A ideologia dominante vai
encontrando formas de perpetuar a exploração através do discurso. E é sobretudo
aos jovens que tenta vender como «modernas» as «velhas» condições de
precariedade a que muitos estão sujeitos.
A precariedade laboral tem
consequências directas sobre aqueles que a sofrem. Nos últimos anos,
pudemos ver como os meios de comunicação dominante normalizaram e tentaram
classificar como «modernas» ou «ecológicas» – e até «anti-sistema» e «anti-consumismo»
– as condições em que os trabalhadores com vínculos precários vivem.
O que se pretende é justificar,
com uma suposta «modernidade», os retrocessos a que temos assistido, o
generalizar da precariedade e os baixos salários. De acordo com essa «lógica»,
não seria este modelo económico nem os grandes grupos que o
dominam os responsáveis pelas precárias condições de trabalho dos
jovens. Estas novas gerações não teriam as mesmas necessidades, seriam
«flexíveis», «aventureiras», «ambientalistas» e não fariam questão de
adquirir casa própria ou um carro. Não seria este mundo do trabalho o
obstáculo à emancipação dos jovens e a que estes construíssem a sua própria
vida, mas seriam eles a não estar para aí virados.
O AbrilAbril aborda
brevemente algumas das «tendências» apresentadas em diversos órgãos de
comunicação para normalizar a pobreza e a precariedade.
1) «Truques» para aquecer a casa
no Inverno sem ligar o aquecedor
Quem nunca encontrou artigos que
desvendam os «truques» para poupar?
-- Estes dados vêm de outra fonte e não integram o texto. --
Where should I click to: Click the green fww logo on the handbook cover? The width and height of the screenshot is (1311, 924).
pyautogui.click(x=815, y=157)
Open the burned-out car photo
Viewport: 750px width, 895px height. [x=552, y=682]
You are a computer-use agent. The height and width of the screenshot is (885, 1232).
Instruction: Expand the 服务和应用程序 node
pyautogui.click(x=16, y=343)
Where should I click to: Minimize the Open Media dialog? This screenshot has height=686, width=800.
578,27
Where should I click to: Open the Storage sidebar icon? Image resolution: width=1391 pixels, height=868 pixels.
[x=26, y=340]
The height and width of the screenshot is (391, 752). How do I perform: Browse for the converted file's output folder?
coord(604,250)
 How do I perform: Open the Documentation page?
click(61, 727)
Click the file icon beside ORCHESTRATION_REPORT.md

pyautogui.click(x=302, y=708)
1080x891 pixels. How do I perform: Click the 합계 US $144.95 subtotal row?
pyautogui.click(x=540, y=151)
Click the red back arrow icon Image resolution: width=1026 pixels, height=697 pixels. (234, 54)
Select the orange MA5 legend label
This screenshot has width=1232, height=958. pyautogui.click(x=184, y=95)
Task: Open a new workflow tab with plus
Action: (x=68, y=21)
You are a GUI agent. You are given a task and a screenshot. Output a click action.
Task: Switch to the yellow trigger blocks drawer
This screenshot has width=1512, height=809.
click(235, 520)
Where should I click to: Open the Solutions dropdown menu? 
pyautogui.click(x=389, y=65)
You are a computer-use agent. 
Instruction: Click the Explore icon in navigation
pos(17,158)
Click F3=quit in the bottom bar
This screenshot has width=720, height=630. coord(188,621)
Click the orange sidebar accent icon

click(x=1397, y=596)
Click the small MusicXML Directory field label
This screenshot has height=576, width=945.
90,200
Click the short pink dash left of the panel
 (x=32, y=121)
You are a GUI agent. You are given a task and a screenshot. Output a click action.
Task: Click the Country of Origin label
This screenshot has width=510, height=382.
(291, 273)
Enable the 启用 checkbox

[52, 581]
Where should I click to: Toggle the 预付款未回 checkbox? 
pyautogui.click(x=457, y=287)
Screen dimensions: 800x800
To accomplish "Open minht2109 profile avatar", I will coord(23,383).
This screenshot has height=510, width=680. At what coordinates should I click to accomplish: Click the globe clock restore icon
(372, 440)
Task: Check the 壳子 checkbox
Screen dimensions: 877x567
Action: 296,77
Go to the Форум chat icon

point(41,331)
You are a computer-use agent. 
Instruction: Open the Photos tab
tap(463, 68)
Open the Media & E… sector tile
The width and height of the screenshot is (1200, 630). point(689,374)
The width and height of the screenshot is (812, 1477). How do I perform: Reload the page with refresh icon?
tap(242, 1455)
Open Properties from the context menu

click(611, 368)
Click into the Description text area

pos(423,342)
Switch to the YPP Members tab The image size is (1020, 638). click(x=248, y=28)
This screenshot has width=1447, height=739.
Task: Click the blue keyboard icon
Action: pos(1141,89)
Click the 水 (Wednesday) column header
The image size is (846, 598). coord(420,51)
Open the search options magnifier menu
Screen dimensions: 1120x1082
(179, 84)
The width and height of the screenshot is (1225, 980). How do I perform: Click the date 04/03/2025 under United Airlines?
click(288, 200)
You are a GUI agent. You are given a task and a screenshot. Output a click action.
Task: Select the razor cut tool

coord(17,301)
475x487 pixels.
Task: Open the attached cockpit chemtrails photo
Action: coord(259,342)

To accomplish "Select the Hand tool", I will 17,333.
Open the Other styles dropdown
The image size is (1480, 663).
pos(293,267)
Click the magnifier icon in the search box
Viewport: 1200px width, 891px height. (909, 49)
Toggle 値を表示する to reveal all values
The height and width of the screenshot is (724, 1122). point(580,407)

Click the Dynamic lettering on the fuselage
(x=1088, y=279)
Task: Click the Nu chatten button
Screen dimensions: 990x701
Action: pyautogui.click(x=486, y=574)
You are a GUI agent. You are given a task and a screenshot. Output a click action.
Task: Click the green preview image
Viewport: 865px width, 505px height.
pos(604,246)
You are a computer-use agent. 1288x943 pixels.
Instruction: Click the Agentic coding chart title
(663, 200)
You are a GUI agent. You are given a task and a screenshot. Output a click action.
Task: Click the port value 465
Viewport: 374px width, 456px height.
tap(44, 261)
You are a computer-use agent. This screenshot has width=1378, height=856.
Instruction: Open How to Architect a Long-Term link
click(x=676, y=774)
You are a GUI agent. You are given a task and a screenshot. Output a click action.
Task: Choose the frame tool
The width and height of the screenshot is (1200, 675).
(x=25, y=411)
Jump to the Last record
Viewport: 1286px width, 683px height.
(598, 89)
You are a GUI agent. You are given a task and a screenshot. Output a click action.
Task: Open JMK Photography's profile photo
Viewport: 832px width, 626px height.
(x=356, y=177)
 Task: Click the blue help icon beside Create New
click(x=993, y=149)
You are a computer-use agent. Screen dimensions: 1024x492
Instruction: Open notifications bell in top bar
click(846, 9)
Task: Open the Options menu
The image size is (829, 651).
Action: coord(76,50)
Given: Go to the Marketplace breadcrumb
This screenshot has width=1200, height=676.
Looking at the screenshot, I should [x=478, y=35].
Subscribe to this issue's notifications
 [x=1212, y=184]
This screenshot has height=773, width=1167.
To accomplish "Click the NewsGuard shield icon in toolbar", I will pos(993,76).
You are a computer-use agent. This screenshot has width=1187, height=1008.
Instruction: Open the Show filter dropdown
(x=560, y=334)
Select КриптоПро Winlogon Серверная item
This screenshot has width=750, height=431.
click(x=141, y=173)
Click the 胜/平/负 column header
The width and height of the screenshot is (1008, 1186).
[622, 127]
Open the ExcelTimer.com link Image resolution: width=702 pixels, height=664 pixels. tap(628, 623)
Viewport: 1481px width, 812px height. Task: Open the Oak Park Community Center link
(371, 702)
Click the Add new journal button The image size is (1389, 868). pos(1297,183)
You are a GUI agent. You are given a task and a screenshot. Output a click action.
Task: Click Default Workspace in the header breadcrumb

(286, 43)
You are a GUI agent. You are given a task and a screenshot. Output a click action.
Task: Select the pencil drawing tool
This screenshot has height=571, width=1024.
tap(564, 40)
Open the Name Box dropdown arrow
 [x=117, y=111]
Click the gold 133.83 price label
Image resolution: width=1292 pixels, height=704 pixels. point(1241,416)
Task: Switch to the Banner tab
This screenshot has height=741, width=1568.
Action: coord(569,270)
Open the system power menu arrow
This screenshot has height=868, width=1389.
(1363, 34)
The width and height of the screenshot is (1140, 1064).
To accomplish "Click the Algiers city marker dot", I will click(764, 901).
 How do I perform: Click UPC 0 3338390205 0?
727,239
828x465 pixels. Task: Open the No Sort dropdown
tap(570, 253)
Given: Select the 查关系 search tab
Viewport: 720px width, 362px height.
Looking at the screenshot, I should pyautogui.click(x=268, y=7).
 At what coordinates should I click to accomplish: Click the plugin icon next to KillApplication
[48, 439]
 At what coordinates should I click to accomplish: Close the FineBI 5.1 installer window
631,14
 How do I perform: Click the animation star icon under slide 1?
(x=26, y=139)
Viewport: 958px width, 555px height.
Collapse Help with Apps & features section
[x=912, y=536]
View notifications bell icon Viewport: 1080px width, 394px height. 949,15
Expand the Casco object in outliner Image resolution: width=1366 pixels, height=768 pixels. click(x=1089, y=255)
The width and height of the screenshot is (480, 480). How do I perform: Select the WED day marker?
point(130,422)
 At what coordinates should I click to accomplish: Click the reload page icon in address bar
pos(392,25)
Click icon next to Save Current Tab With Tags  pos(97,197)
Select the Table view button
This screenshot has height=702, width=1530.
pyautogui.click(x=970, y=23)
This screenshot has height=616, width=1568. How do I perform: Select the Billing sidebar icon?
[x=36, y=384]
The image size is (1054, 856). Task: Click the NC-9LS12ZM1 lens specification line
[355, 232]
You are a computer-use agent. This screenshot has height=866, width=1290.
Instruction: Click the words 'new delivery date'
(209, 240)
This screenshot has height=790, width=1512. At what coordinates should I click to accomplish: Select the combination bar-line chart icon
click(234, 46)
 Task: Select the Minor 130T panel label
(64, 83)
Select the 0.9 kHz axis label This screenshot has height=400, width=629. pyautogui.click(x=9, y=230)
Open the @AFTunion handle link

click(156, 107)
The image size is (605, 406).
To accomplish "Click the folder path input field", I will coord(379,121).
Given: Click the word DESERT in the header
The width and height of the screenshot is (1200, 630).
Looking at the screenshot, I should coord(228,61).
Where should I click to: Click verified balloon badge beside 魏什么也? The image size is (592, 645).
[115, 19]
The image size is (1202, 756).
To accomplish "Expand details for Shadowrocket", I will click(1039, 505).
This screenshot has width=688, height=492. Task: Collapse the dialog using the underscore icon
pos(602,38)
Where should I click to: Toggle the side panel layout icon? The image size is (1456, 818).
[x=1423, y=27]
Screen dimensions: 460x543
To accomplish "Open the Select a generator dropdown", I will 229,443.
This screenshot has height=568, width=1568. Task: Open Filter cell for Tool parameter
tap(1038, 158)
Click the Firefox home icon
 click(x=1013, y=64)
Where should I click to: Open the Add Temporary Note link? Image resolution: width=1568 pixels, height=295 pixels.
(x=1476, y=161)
Na revista Sábado encontramos um
desses textos, que sugere a utilização de mais cobertores («Manta, a nossa
melhor amiga») ou até ter uma bicicleta estática em casa e «praticar desporto»
para se aquecer.
Fugindo à questão essencial de
identificar como inaceitável que uma pessoa seja obrigada a passar frio no
Inverno por não ter dinheiro para ligar o aquecedor, tenta-se assim
desvalorizar a pobreza energética que, em tantos casos, está na origem de
doenças respiratórias e cardiovasculares.
Portugal tem uma das
electricidades mais caras da União Europeia e o aquecimento doméstico está
muito dependente da electricidade. Assim, 70% das famílias em situação de
pobreza não conseguem manter níveis de conforto razoáveis durante o Inverno. Já
para não falar do custo das soluções de aquecimento mais ecológicas, como
os painéis solares.
2) O «freeganismo»: a moda de
comer do lixo
Encontrámos também vários artigos
sobre uma nova «dieta»: o «freeganismo». Mais uma vez, apelar à consciência
«ecológica» dos jovens que não suportam o desperdício é o ponto de partida.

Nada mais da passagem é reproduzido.